2. Собеседование любителей интеллигентного слова

«По поводу мнения Менделеева, что литературный период теперь кончился, вы спрашиваете: какой же период начался? Мне кажется, ответ очевиден: если кончился период литературный или словесный, то начался период бессловесный. Разумеется, эта бессловесность далеко не означает того „безмолвного жития“, о котором молится Победоносцев…»

Место замечательное. Впрочем, откройте сейчас любую страницу истории нашей литературы XIX столетия, будь то страница из Гоголя, Лермонтова, Толстого, Тургенева, страница Чернышевского и Добролюбова, страница из циркуляра министра народного просвещения эпохи «цензурного террора» пятидесятых годов, страница письма от одного литератора к другому, вроде только что приведенной, — и все вам покажется интересным, насущным и животрепещущим; потому что нет сейчас, положительно нет ни одного вопроса среди вопросов, поднятых великой русской литературой прошлого века, которым не горели бы мы. Интересно решительно все, не только выпуклое, но и плоское, не только огненное, но и то, в чем нет искры огня. Если над любой страницей Гоголя ваша душа вспыхнет полымем вдохновения, то на любой странице Добролюбова она захлебнется от нахлынувшей волны дум.
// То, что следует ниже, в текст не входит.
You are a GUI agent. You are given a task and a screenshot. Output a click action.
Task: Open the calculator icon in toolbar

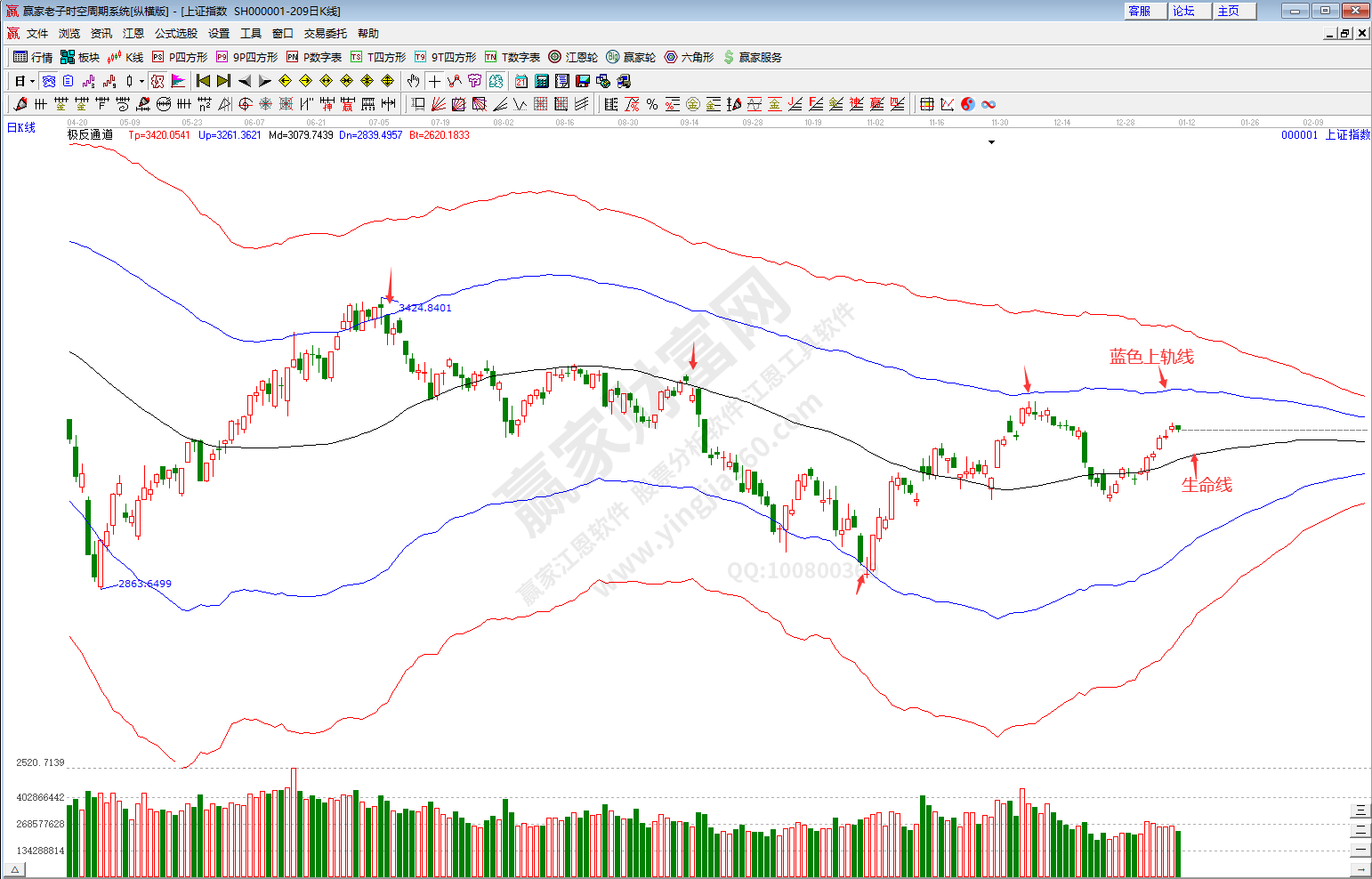[x=542, y=81]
Да, не только интересно — лишний повод для тревог, сомнений, надежд, разочарований, для того чтобы выскочить на улицу и бежать к знакомому полуписателю, полуобывателю, делиться с ним открытием десятка-другого Америк то у Лермонтова, то у Михайловского, а то и у того и у другого одновременно, вести час, другой, третий… благороднейшие разговоры, на шестом, седьмом часу изнемочь, воротиться домой с головою тяжелой, мутной, отягченной благородными заботами и непроходимым сомнением: с одной стороны, вот мы поставили пятьдесят вопросов, мы проявили юношеский пыл сердца, нас душили благородные слезы и благородное негодование, мы любим русскую литературу, мы не отдадим уже никогда более ни Пушкина, ни Глеба Успенского; вот мы проявили всю эту великую любовь и великую готовность быть верными священным заветам великих теней прошлого; точно так же, как мы сейчас, в 1908 году, в Петербурге, от мокрых сумерек до беззвездной ночи горели огнем бескорыстной любви и бескорыстного гнева, — точно так же горели этим огнем в том же Петербурге, и, надо полагать, в те же часы, — в сороковых годах — Герцен и Белинский, в пятидесятых — Чернышевский и Добролюбов, в шестидесятых… и т. д., и т. д. И так далее. И так далее. Хорошо, жутко, сладостно. Впереди великое поле для новых открытий (ибо всю русскую литературу перечитать и пережить одному человеку даже и невозможно). Рядом мрак окружающей действительности, но ведь он был всегда, но сквозь этот мрак мы проследуем так же победоносно, как наши великие предшественники. И так далее: вихрь мыслей, надежд, противоречий…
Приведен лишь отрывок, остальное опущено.